The “apical” and “basolateral” intracellular compartments receive membrane traffic from cognate polarized trafficking pathways. MDCK cells or MDCK cells stably expressing the wild-type pIgR (wt-pIgR), signalless pIgR (SL-pIgR), or a GPI-anchored mutant form of pIgR (GPI-pIgR) were grown in LCM for 16 h.

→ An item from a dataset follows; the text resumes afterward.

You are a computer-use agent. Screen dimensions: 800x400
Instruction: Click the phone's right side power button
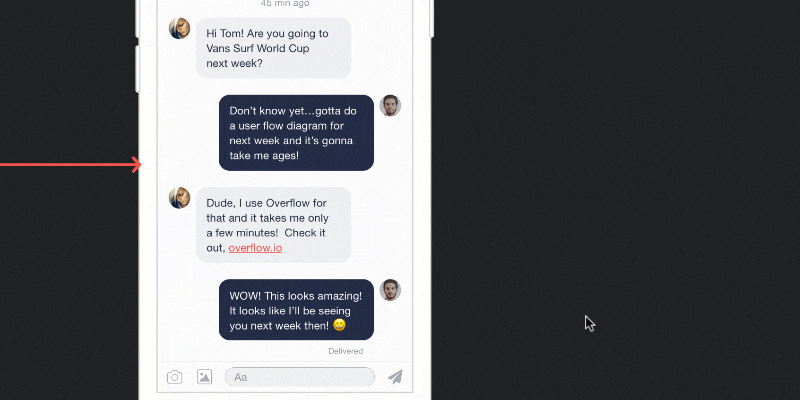[x=432, y=19]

IgA, 50 μg/ml polymeric IgA was added during the 16-h incubation of cells expressing wild-type pIgR. Tf, 1 μg/ml iron-loaded caninetransferrin was added to MDCK cells during the incubation. The cells were fixed, permeabilized, and stained with an antibody against the endogenous apical plasma membrane protein gp135 to label VACs and propidium iodide as a nuclear stain (right column, as indicated). The pIgR was detected with the use of an antibody against the ectodomain (left column, top three panels). IgA, transferrin, syntaxin 4, and gp80/clusterin were detected with the use of specific antibodies. Note that wt-pIgR, SL-pIgR, and GPI-pIgR are transported to the VAC (arrows). Also, IgA added to the medium of wt-pIgR–expressing cells is transported to the VAC (arrows), indicating that wt-pIgR is first transported to the plasma membrane after biosynthesis, where it can bind IgA, internalize it, and transport it into the VAC. In contrast, internalized transferrin does not reach the VAC (arrow). Instead, it is deposited into a syntaxin 4–positive compartment (F). The endogenous soluble protein gp80/clusterin, which is normally secreted apically and basolaterally (∼2:1 ratio) in polarized MDCK cells, is transported to both VACs (G) and syntaxin 4–positive organelles (H) in nonpolarized cells, suggesting that it reaches these compartments directly after biosynthesis. The panels in the left column show the same fields as those in the right column. Arrows are drawn for better orientation. The outline of one cell in G is drawn for clarity. Bars, 5 μm.

Figure 10

Quantitation of surface transport of the secreted protein gp80/clusterin in polarized and nonpolarized MDCK cells. MDCK cells (A) or MDCK cells stably expressing SL-pIgR (B) were grown as either a polarized monolayer on polycarbonate filters in regular medium or as nonpolarized cells on glass coverslips in LCM. Proteins were pulse-labeled with [³⁵S]cysteine. (A) The secretion of radiolabeled gp80 was monitored by collecting apical or basolateral medium (polarized) or total medium (nonpolarized) at different times and quantitation by SDS-PAGE and phosphorimaging and is represented as a percentage of total radiolabeled gp80 (intracellular plus secreted). Apically and basolaterally secreted gp80 was added to yield total secretion of gp80 from polarized cells. Note that after 3 h, gp80 secretion was nearly complete in polarized cells, whereas ∼15% of gp80 remained intracellular in nonpolarized cells. (B) The surface delivery of newly synthesized SL-pIgR was monitored by the addition of a low concentration of V8 protease to the chase medium, which efficiently released the extracytoplasmic domain of pIgR into the medium. Quantitation was as described above. Note that the kinetics of SL-pIgR delivery in polarized and nonpolarized cells is nearly identical, indicating that the majority of SL-pIgR is delivered directly to the plasma membrane. Experiments were done in triplicate, and error bars represent SDs. Error bars were omitted when they were smaller than the symbol.